Parroquias que se apagan
Podría llegar el caso, como ya se ha dado en algunas ciudades grandes, que las parroquias sin vida ni futuro simplemente se supriman.
En Bogotá, como sucede en las grandes ciudades, hay sectores, que suelen ser céntricos y antiguos, que entran en verdadera decadencia. Los residentes los abandonan, llegan actividades de baja categoría, la delincuencia suele afincarse allí, la gente teme el ir a esos sitios. Y también las viejas y tradicionales parroquias sufren las consecuencias de ese deterioro de la urbe. Se van quedando sin una comunidad de fieles propiamente dicha y por tanto la vida pastoral decae notablemente. Los sacerdotes allí asignados entran como en un estado de cuestionamiento permanente acerca de cómo responder a unas situaciones que son prácticamente inmanejables. Y el sostenimiento de estas edificaciones –templos, casas curales, centros de pastoral, a veces colegios- se va volviendo cada vez más difícil, por no decir, imposible. Dentro de las ciudades las zonas van teniendo sus ciclos de nacimiento, esplendor y decaimiento y eso hay que tenerlo claro.
Y tenerlo claro también a nivel de Iglesia. Quizás no valga la pena empeñarse en conservar a toda costa el funcionamiento de todas las parroquias de esos lugares en decadencia o despobladas. Podría ser que alguna abarque más territorio y que asuma como centro de culto a las que se van apagando. Puede ser necesario clausurar algunas instalaciones pues subsidiar su sostenimiento quizás no tenga mayor sentido, sobre todo cuando hay parroquias en barrios llenos de gente que apenas sí se sostienen. También es posible que haya que disminuir la actividad del culto y los sacramentos, limitándolos a los estrictamente necesario. Y podría llegar el caso, como ya se ha dado en algunas ciudades grandes, que las parroquias sin vida ni futuro simplemente se supriman.
Capítulo especial en este tema merecen los sacerdotes que se envían a estas parroquias. A veces se pintan cuadros un poco idealizados y románticos acerca del servicio sacerdotal en estos lugares tan complejos. La realidad no siempre da para esos sueños. Entre la falta de una comunidad estable, la ausencia de compañía, el temor por la inseguridad y la falta de los ingresos mínimos para subsistir dignamente y sostener el centro parroquial, la vocación puede flaquear o trocar en vocación de negociante, por física necesidad.
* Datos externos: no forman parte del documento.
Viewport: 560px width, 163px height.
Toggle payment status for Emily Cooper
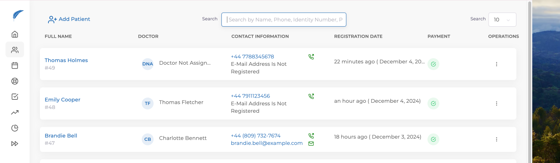(x=433, y=103)
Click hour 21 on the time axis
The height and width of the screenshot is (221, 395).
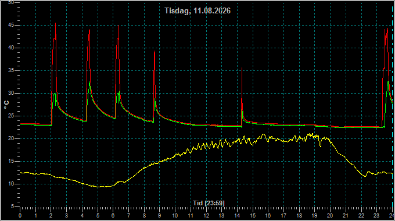tap(346, 216)
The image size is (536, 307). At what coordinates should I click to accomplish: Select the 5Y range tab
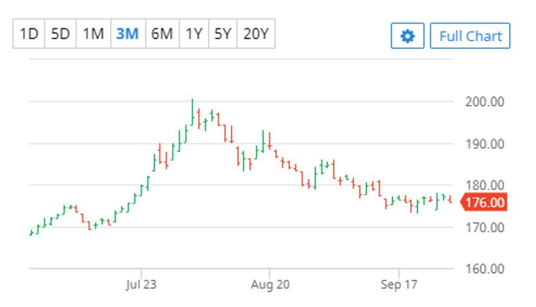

Pero en el fondo lo que puede sentirse mal es la misma situación humana del sacerdote. Tal vez no haya necesidad de poner en riesgo ni la persona ni la vocación de nadie y sí más bien conviene pensar formas nuevas de atender pastoralmente lo que haya por atender en esos sectores de la ciudad. Por ejemplo, creación de comunidades sacerdotales que en el día se desplazan a esos lugares, pero que se sitúan en lugares diferentes en temas de vivienda y convivencia.
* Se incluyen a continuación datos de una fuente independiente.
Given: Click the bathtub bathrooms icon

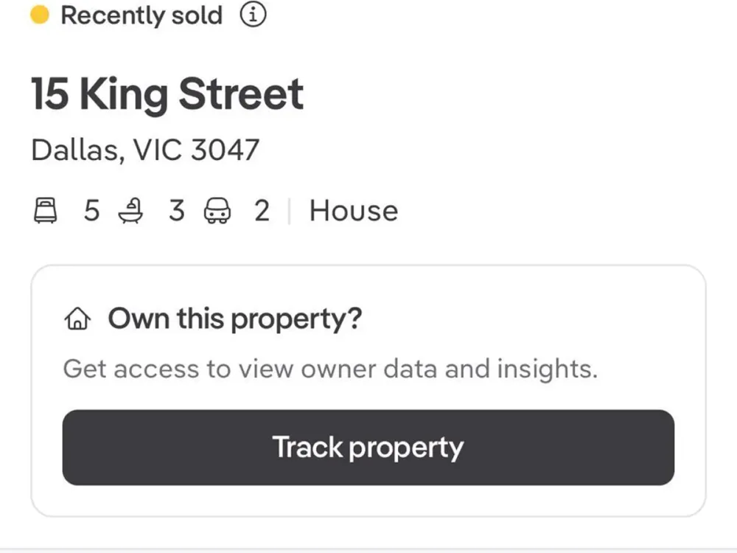Looking at the screenshot, I should click(x=130, y=212).
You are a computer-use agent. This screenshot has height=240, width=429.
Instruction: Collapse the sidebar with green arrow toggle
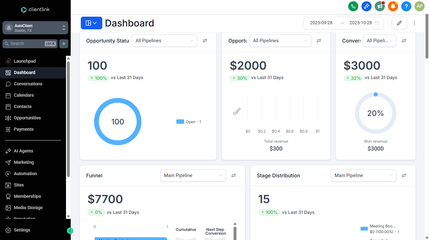(x=70, y=231)
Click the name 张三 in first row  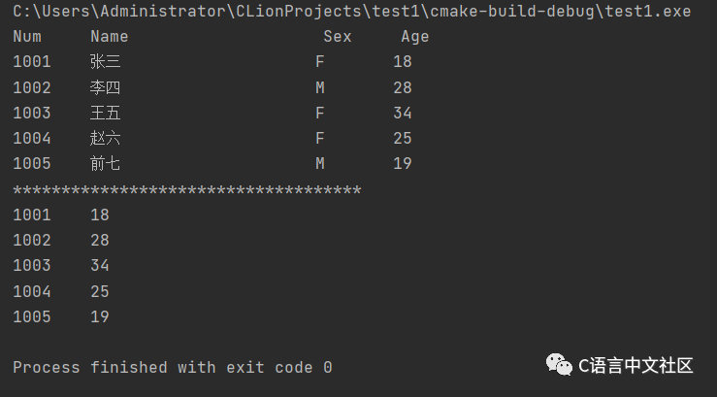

La arquidiócesis de Bogotá, cuyo Seminario Mayor tiene muy pocos aspirantes, y en la cual el número de sacerdotes es relativamente pequeño, está llamada a hacer opciones pastorales que implicarán inevitablemente renuncias a otras posibilidades. Optar por los barrios residenciales, por los colegios y las universidades, por los centros hospitalarios y carcelarios, en fin, por los lugares donde realmente se encuentra el mayor número de personas que pueden ser atendidas pastoralmente. Y habrá que dejar en un segundo lugar otros sectores que son muy complejos de atender y evangelizar por razones que se salen de las manos de la misma Iglesia. Tratar de abarcarlo todo puede ser en este momento un error y un desperdicio de fuerzas. Y quizás un poner en riesgo vocaciones muy valiosas. Dentro del nuevo plan evangelizador de la Arquidiócesis debe llegar el momento de elegir dónde se puede realmente trabajar con fruto y enfocar hacia allá todas las baterías. Lo demás habrá de esperar un poco.